11 – LE VISITEUR INCONNU

Ce même jour, tandis que Juve et Fandor, ayant été témoins d’événements identiques, en tiraient des conclusions différentes, Fernand et Alice Ricard se trouvaient chez eux, à Vernon, dans leur petite villa à l’aspect tranquille, tout embaumée du parfum des corbeilles de fleurs et doucement caressée par le vent du soir, un vent tiède et exquis à respirer.

Alice Ricard était dans la salle à manger de la maisonnette. Fernand Ricard lui, flânait au jardin, redressant d’un doigt machinal, des œillets trop lourds, des roses trop épanouies qui menaçaient de rompre leur tige en s’écartant du tuteur.

Brusquement, Alice Ricard tressaillit.

Du jardin, la voix de Fernand montait, une voix qui appelait sur un ton fort ému :

— Alice, Alice !

— Quoi ? Qu’est-ce qu’il y a ? Tu m’appelles ?

— Vite, vite allume la lampe !

Affolée, les mains tremblantes, perdant la tête, Alice Ricard s’empressa.
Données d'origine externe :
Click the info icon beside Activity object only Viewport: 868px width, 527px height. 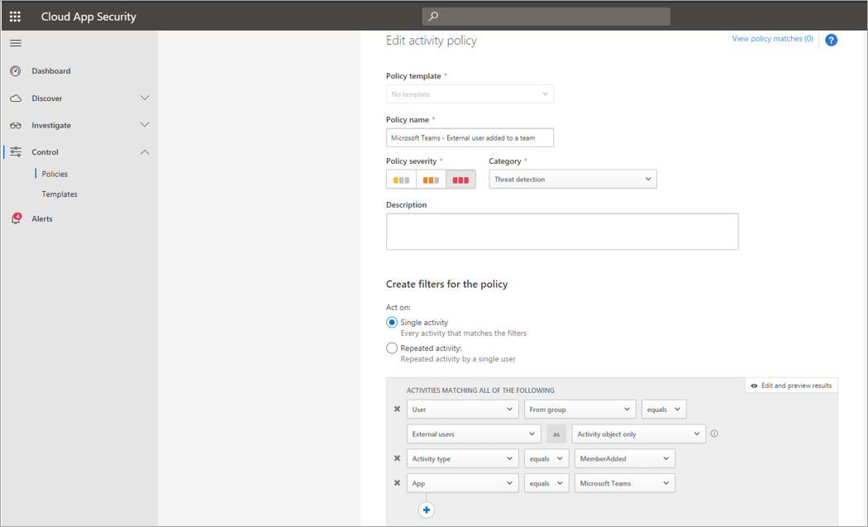pyautogui.click(x=714, y=434)
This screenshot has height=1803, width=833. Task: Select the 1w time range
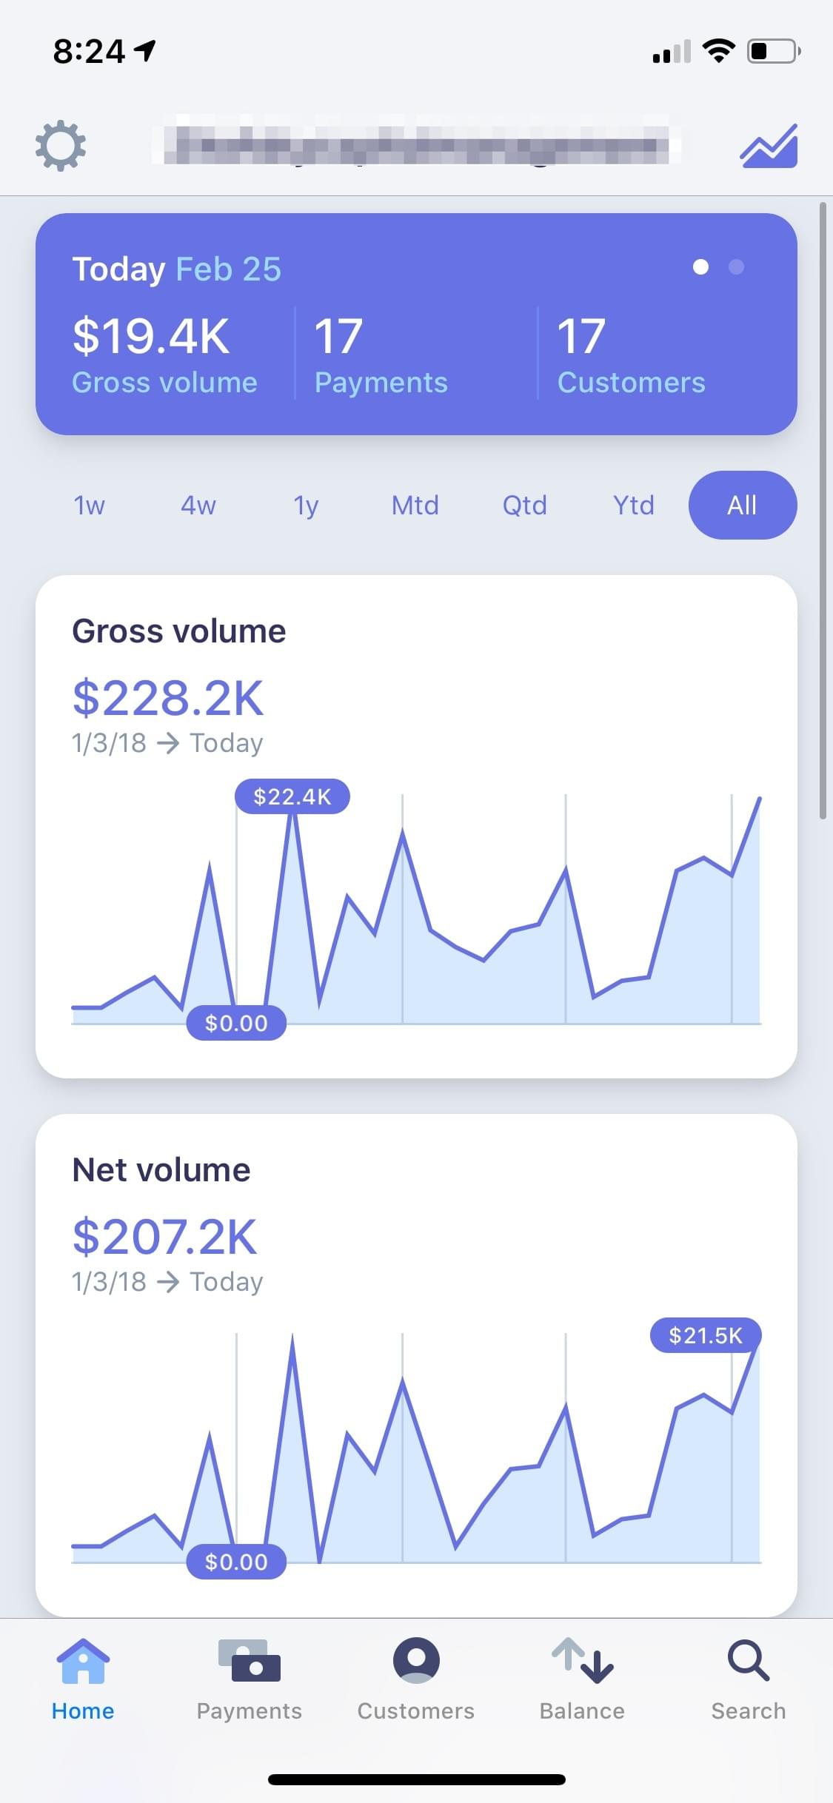pyautogui.click(x=90, y=506)
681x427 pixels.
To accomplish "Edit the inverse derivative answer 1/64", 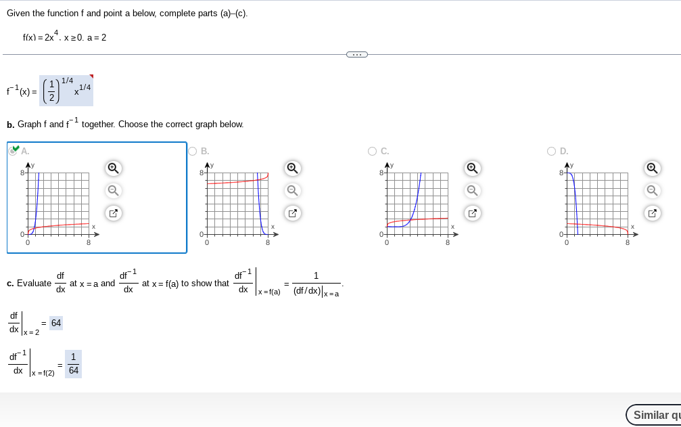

Elle entendit son mari courir dans le jardin, elle entendit son pas précipité, elle entendit qu’il courait encore en escaladant les marches du perron.

Fernand Ricard rentra dans la salle à manger, sa femme se jeta presque sur lui :

— Quoi ? Qu’est-ce que tu as ? demanda-t-elle.

Le courtier en vins répondit en brandissant une enveloppe au-dessus de sa tête :

— La lettre, criait-il, voilà la lettre.

Puis il se tut, effaré, car Alice Ricard venait de se laisser choir dans un fauteuil comme anéantie.

— Mon Dieu, que tu m’as fait peur, j’ai cru que c’était…

— Que c’était quoi ? demanda Fernand Ricard surpris.

— Que c’était les gendarmes.

— Bon Dieu, disait le courtier en vins, tu deviens complètement folle ! Les gendarmes, ah ça, pourquoi veux-tu que les gendarmes viennent ici ? Et puis, trêve de plaisanterie, je te dis que voilà la lettre.

— Fais voir, tu es certain de ne pas te tromper ?

— Oh certain. Regarde l’en-tête.

— Oui, c’est cela et pas de doute. Allons, ouvre vite !

En quelques secondes, la lampe était allumée, coiffée de son abat-jour, posée sur la table. La salle à manger avait pris un aspect tranquille, un air d’intimité heureuse.